Editor's note: An earlier version of this report misidentified Toyota's global architecture. It has been corrected.
TRAVERSE CITY, Mich. -- Toyota Motor Manufacturing West Virginia has already proven itself as the "little engine plant that could." Now, it is taking a $400 million investment from the automaker to do more with less.
The plant is renovating its production lines and dedicating nearly 500,000 hours to retrain employees to streamline processes without sacrificing quality. Leah Curry, president of Toyota Motor Manufacturing West Virginia, said at the CAR Management Briefing Seminars here on Monday that to achieve this level of efficiency, the team has been analyzing all instances of waste and taking advantage of every minute of free time.
"As we look at the wasted motion of the team members, we chart those things out," Curry said in an interview with Automotive News. "We can understand every movement."
The renewed effort in efficiency is a reflection of Toyota's larger initiative to simplify its production process. The program, known as Toyota New Global Architecture, began in Japan and is now moving to the North America plants. Following the investment in the West Virginia plant, which Toyota announced in September, the automaker said in April that its Georgetown, Ky. plant, which manufactures the 2018 Toyota Camry, will receive a $1.3 billion investment for TNGA renovations.
Since Toyota opened its West Virginia plant 20 years ago, the plant has achieved production rates of 650,000 engines and 740,000 transmissions a year. Curry said a new transmission runs off the line every 25 seconds, and a completed four-cylinder engine comes every 30 seconds — the fastest production times among Toyota's global operations.
"We do all this with a workforce of about 1,650 team members," she said. "You might say we're the little engine plant that could."

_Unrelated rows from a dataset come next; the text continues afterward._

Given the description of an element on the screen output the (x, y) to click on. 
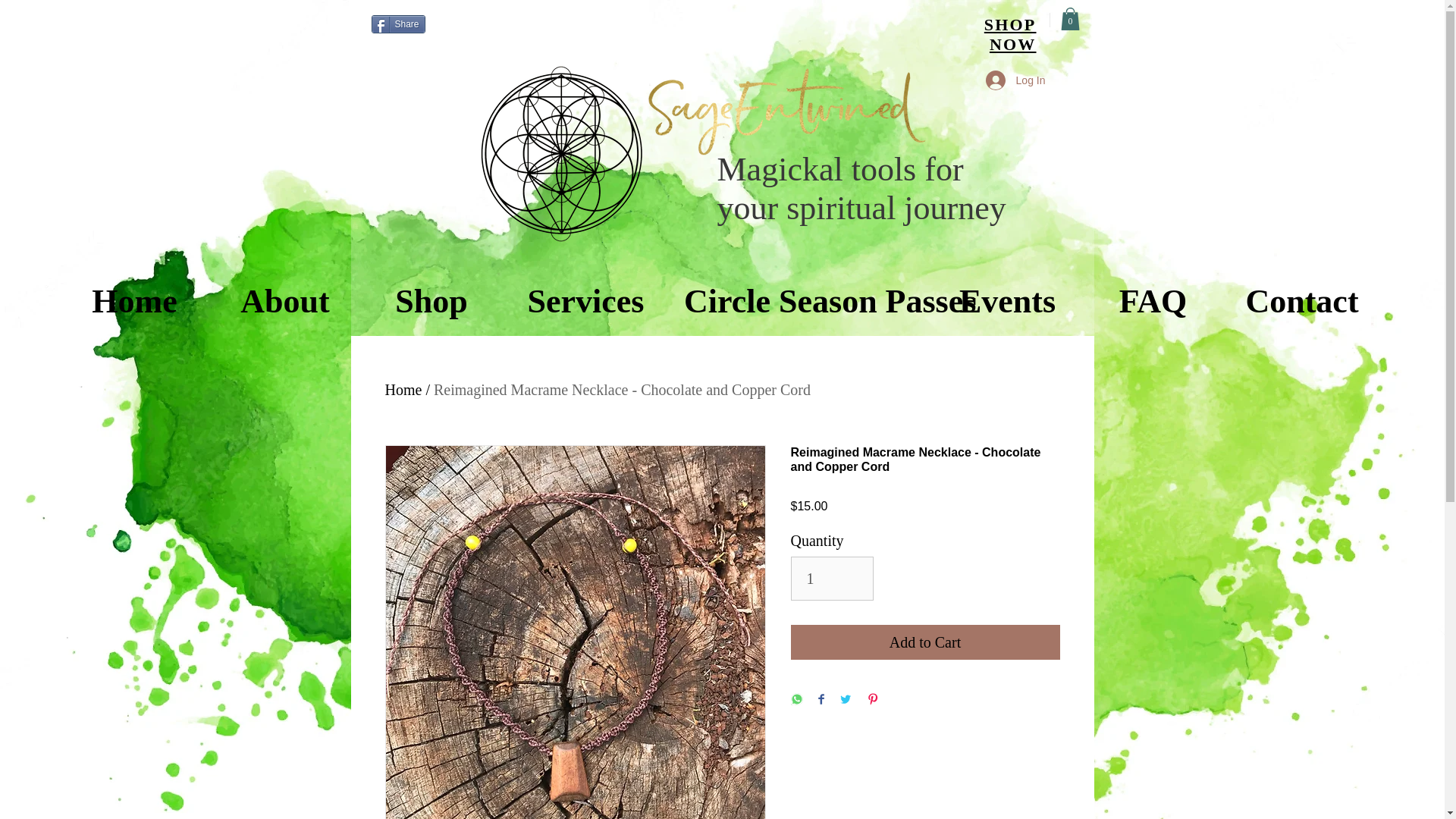
1 (831, 578)
Site Search (473, 28)
Share (398, 24)
Shop (430, 294)
Services (584, 294)
SHOP NOW (1010, 34)
FAQ (1153, 294)
Share (398, 24)
Home (134, 294)
Events (1007, 294)
About (284, 294)
Log In (1016, 80)
0 (1068, 18)
Circle Season Passes (798, 294)
0 (1068, 18)
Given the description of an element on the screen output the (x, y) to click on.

Under TNGA, the West Virginia plant has renovated its production line to allow workers to move with the engine, rather than stop the line every time they need to perform a task. The program also requires workers learn 50 percent more processes. Curry said the factory has been taking the time in between production lines going on and offline to train workers. The key to the whole operation, she said, is constant reflection.
"You visualize every hour, every moment, and figure out what those problems are," Curry said.